> _Conjunto de exercícios_:
1. Com base no excerto, explique por que a indústria pós-Fordista representou uma alternativa no momento da crise.
2. Responda às perguntas sobre o excerto.
(a) Em que ano ocorreu a crise energética mundial?
(b) Qual é o principal exemplo de indústria pós-Fordista citado?
(c) Qual livro de Harry Braverman serve de marco para as mudanças no processo de trabalho?

> _Excerto_:
RODRIGUES, Maria Beatriz. Trajetórias de vida e de
trabalho flexíveis: o processo de trabalho pós-Braverman. Caderno EBAPE.BR,
Rio de Janeiro, v.12, n.4, 2014.
1)
CONTEXTO/
PROBLEMATIZAÇÃO
Muitas
mudanças ocorreram no processo de trabalho desde a publicação do livro
“Trabalho e Capital Monopolista” de Harry Braverman. No ano de 1973 ocorreu a
crise energética mundial que modificou as relações econômicas, comerciais e
como consequência, as produtivas e de trabalho. A crise encontrou grandes
empresas e conglomerados, com salários elevados e sindicatos fortes,
característica que as impedia de continuar com o mesmo tipo de estrutura e
competir em um mercado inflacionado. A indústria pós-Fordista representou uma
alternativa no momento de crise, por representar a busca por maior
produtividade com menos recurso, com relações mais diretas entre o trabalhador
e o produto do seu trabalho. O principal exemplo, é o Modelo Japonês ou
Toyotismo, que introduz conceitos como participação da mão de obra, produção
centrada em times, ou células de produção, ênfase no controle de qualidade e
melhorias em cada posto de trabalho.

> _Dados disponíveis_:
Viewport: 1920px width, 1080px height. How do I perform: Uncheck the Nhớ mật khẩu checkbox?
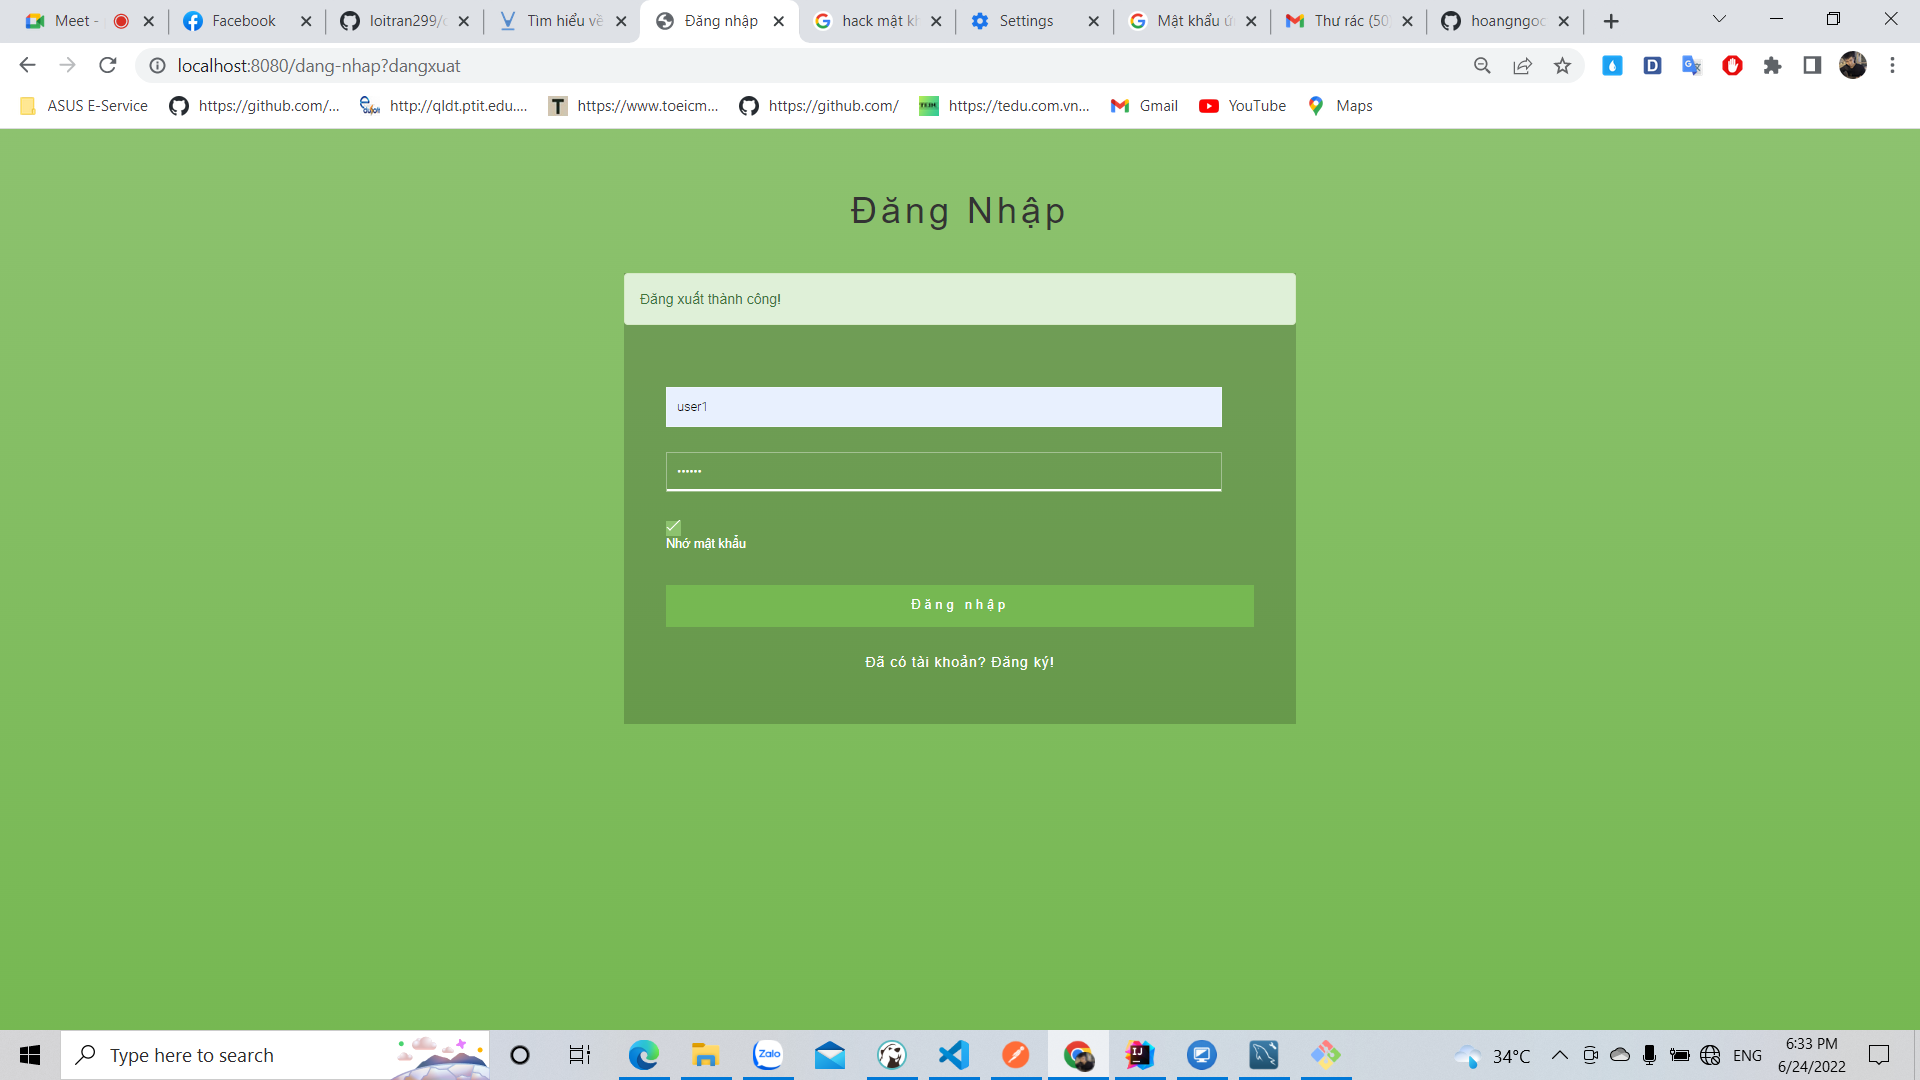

> _Respostas por tarefa_:
1. A indústria pós-Fordista representou uma alternativa porque buscava maior produtividade com menos recurso. Ela também estabelecia relações mais diretas entre o trabalhador e o produto do seu trabalho.

2.
(a) Em 1973.
(b) O Modelo Japonês, ou Toyotismo.
(c) "Trabalho e Capital Monopolista".